Curatela: para que serve e como solicitar

uma idosa em curatela sorrindo e cumprimentando sua curadora

A curatela é o instrumento jurídico utilizado para proteger pessoas maiores de idade que não conseguem exercer plenamente seus direitos. Ela permite que um responsável legal seja nomeado para administrar interesses específicos, sempre dentro dos limites definidos pela lei. Esse mecanismo está previsto nos arts. 1.767 a 1.783 do Código Civil e no art. 84 da Lei nº 13.146/2015 (Estatuto da Pessoa com Deficiência).

Na prática, a curatela é aplicada quando há incapacidade de manifestação de vontade, seja por condição permanente ou transitória. Isso inclui situações como doenças mentais, comprometimentos cognitivos ou estados que impeçam a pessoa de tomar decisões com autonomia.

A legislação brasileira estabelece que essa medida deve ser proporcional e limitada ao necessário. O objetivo não é retirar direitos, mas garantir proteção jurídica adequada, preservando ao máximo a autonomia e a dignidade da pessoa envolvida.

O que é curatela e quando ela é necessária?

A curatela é uma medida de proteção jurídica aplicada quando uma pessoa não possui condições de gerir sua própria vida civil de forma plena. Isso pode ocorrer por enfermidade, deficiência ou outras situações que comprometam a capacidade de tomar decisões.

O Código Civil estabelece, no art. 1.767, que estão sujeitos à curatela aqueles que, por causa transitória ou permanente, não puderem exprimir sua vontade. Isso inclui, por exemplo, pessoas com doenças mentais, idosos com demência ou indivíduos em estado de incapacidade temporária.

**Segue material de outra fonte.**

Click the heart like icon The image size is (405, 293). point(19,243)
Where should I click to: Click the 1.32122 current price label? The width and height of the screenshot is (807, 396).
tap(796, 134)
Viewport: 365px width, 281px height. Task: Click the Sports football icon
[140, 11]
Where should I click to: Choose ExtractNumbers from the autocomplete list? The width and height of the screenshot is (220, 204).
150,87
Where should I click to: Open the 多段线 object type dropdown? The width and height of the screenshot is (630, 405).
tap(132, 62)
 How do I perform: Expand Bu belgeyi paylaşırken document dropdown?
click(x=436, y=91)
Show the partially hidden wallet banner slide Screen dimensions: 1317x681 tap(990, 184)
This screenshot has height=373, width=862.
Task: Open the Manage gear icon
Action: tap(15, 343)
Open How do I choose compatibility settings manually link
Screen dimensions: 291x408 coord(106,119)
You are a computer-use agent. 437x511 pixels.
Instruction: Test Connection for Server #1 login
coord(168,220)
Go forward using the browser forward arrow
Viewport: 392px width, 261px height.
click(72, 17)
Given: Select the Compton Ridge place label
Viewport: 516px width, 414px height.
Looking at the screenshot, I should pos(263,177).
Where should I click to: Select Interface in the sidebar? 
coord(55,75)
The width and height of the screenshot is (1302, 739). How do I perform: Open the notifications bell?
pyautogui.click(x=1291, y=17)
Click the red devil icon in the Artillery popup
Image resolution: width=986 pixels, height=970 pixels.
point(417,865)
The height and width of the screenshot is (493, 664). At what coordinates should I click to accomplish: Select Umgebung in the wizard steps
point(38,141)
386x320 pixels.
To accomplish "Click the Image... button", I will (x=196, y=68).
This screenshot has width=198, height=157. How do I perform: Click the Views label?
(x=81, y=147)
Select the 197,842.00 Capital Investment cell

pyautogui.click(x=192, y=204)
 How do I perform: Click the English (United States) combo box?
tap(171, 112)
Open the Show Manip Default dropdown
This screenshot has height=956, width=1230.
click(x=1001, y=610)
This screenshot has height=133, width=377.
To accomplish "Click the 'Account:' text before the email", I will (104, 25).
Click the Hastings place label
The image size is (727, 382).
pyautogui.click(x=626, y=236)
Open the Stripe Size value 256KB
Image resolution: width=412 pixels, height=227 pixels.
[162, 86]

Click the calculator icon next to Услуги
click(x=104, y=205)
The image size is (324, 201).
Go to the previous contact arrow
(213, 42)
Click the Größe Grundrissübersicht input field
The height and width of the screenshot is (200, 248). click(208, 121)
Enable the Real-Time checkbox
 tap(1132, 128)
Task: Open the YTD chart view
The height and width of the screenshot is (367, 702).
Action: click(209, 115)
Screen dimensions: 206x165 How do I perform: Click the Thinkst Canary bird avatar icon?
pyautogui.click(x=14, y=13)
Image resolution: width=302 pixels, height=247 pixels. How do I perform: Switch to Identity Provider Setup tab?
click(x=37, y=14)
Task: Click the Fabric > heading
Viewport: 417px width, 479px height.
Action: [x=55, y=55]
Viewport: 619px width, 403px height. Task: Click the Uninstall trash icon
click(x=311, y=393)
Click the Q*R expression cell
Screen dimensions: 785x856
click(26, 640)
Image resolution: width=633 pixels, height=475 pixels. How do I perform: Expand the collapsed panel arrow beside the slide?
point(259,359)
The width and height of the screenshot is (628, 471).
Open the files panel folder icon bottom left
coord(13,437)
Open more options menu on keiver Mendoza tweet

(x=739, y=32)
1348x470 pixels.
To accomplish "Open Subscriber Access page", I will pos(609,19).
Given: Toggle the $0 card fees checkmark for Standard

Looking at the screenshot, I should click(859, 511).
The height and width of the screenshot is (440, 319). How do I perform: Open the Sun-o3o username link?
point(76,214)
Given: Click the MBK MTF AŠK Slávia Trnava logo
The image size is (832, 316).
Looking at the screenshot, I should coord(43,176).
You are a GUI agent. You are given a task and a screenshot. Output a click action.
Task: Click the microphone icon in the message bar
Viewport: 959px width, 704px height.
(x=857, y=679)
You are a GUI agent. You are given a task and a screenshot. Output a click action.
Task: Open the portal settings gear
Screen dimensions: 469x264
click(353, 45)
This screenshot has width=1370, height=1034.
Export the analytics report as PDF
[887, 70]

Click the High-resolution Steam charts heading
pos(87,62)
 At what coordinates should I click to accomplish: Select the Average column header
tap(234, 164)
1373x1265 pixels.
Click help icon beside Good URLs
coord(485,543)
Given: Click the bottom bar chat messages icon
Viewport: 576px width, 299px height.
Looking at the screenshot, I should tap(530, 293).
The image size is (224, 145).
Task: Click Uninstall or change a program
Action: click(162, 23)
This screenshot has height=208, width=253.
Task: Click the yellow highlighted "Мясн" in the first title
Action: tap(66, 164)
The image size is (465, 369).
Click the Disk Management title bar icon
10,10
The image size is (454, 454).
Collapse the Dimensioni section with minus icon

Na prática, a curatela funciona como uma forma de garantir que os direitos dessa pessoa sejam preservados. O curador passa a atuar como responsável legal, tomando decisões em nome do curatelado dentro dos limites definidos judicialmente.

Importante destacar que a curatela não retira automaticamente todos os direitos da pessoa. A lei determina que ela deve ser proporcional e limitada às necessidades do caso, preservando ao máximo a autonomia do indivíduo.

Qual é o significado da curatela na prática?

O significado de curatela vai além da ideia de substituição total da vontade. Trata-se de um modelo de apoio jurídico, em que uma pessoa é designada para auxiliar ou representar outra em determinados atos da vida civil.

Na prática, isso significa que o curador pode ser responsável por administrar bens, assinar contratos ou tomar decisões financeiras. Tudo depende do que o juiz definir na sentença, com base na situação concreta.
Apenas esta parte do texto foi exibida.